> **Work instruction**
The count of lines below that include the string "agent" is the whole answer; write it alone.

> **Available data**
>>>

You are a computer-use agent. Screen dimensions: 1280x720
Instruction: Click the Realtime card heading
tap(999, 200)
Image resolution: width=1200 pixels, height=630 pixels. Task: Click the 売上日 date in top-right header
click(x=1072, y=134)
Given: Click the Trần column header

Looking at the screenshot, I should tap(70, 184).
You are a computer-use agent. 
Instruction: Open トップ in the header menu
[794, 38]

<<<
>>>

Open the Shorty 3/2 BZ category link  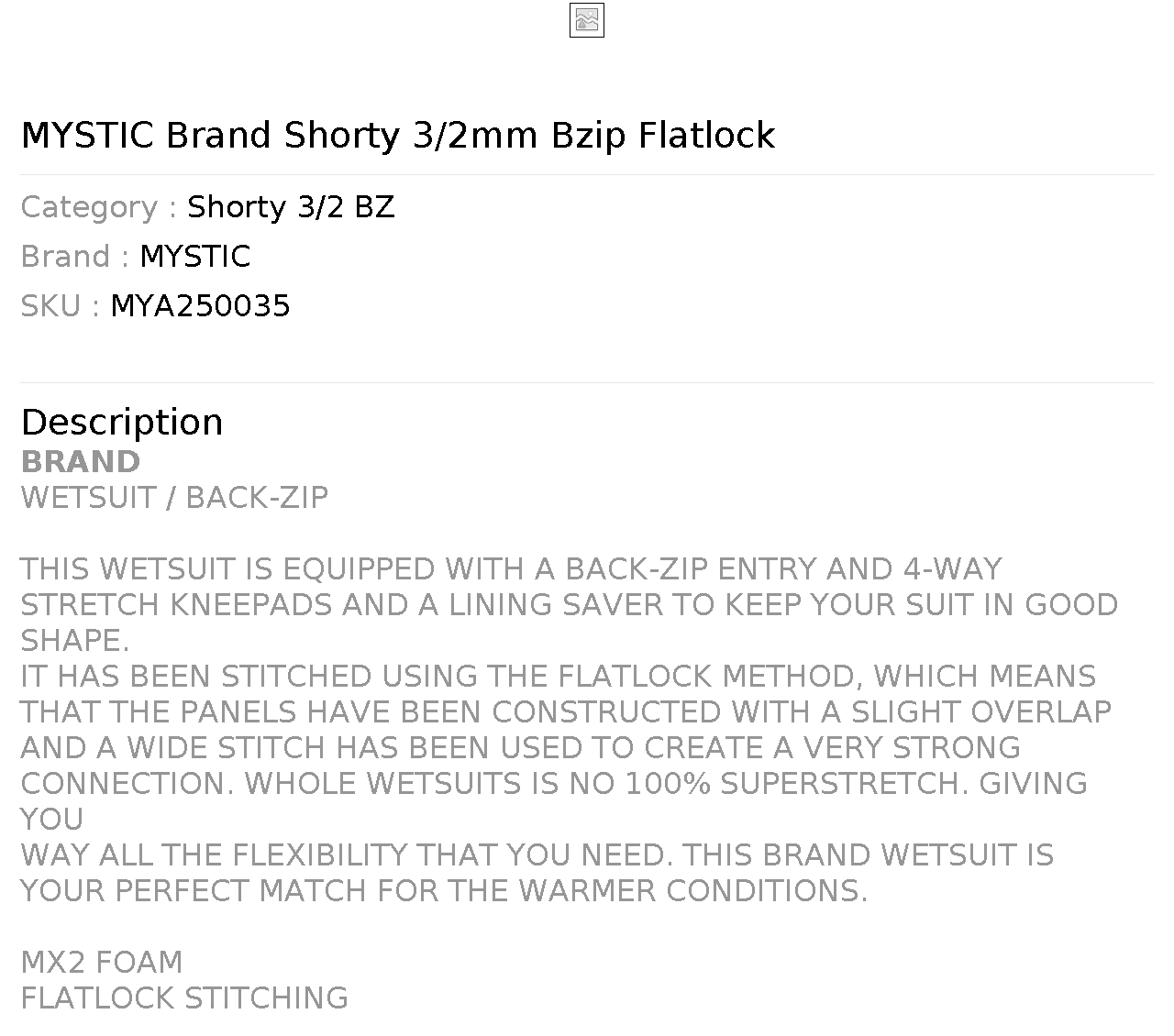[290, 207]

<<<

> **Response area**
2